I do enjoy the pageantry, such as it is, about Election day or Day. Indeed, I would support shutting down everything for Election Day, which this year falls on Nov. 5. Why not make casting our ballots for whom we want to lead us a national holiday?

That’s another story for another day.

A big day awaits tomorrow as Texas goes to the polls.

Harris enrages Trump’s base … good for her!

Vice President Kamala Harris is employing a politically risky strategy as she enters the home stretch in her bid to become the 47th president of the United States.

Oh, how I want this effort to pay off.

She is talking to Donald Trump-friendly media organizations and is telling their audiences the hard truth about their hero.

He is a weakling masquerading as a tough guy, she has said. Trump panders to dictators, seeking favors in return. Harris reminds her audiences it takes far more strength to build people up than to tear them down.

We all know what this will do to the MAGA base that continues to support this buffoon. It will rile ’em up, get ’em stoked, provoke the MAGA morons to levy threats.

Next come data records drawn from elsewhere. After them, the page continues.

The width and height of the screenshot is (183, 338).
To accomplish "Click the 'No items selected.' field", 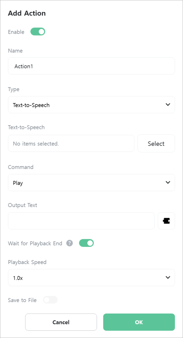I will tap(71, 144).
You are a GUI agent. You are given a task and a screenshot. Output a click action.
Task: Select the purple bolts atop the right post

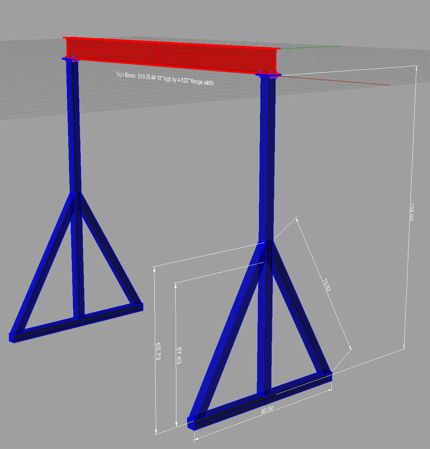[268, 75]
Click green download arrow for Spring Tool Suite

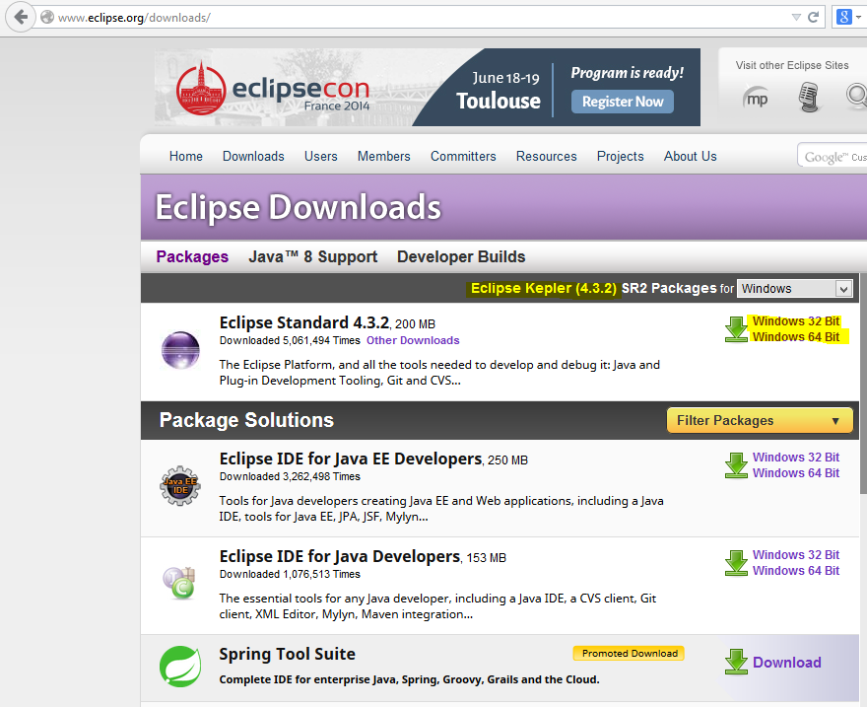pos(736,662)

The VP is banking on another outcome as well, that she will rile women around the nation who want to restore women’s reproductive rights, who have grown weary of Trump’s dark vision for the future of the country.

Kamala Harris is mining the depths of the electorate for Republicans who can be persuaded that Trump’s darkness has no place in a country that for centuries has been the source of eternal optimism.

You are aware of my bias. I’m all in on what Kamala Harris’s 11th-hour political strategy is seeking to do for her. May it serve to persuade others of the danger that Trump presents for the nation we all love.

We aren’t that dumb … are we?

I have been wrestling with a nagging notion ever since the campaign between Kamala Harris and Donald Trump began taking shape.

It goes something like this: Are American voters really and truly ready for forgive the actions of a candidate who vows to weaponize the Justice Department to get back at his foes? Are we really prepared to hand over the nuclear launch codes to someone who cherishes love notes from dictators intent on destroying this country? Do we really want to entrust the health and welfare of ;poor Americans to someone who doesn’t give a rat’s rear end about them?

If we are, then we’re in a world of hurt, man.

I don’t know whether Trump will be able to win this election. Late polling indicators are causing me some mild dyspepsia. The idea that Americans would embrace this clown — whom they fired four years by 7 million votes — simply boggles my noodle.

His recent lies about the government being unwilling to assist storm victims are laced with ignorance, buttressed by loathing of those victims.

Furthermore, as a veteran who was sent to Vietnam in the late 1960s, I resent viscerally his description of my fellow vets as “losers and suckers” who answered their country’s call to report for duty in a hostile-fire zone.

But that, too, is OK with many of the MAGA cultists who comprise the bulk of this guy’s base.

If this guy can pull this charade off … well, God help us.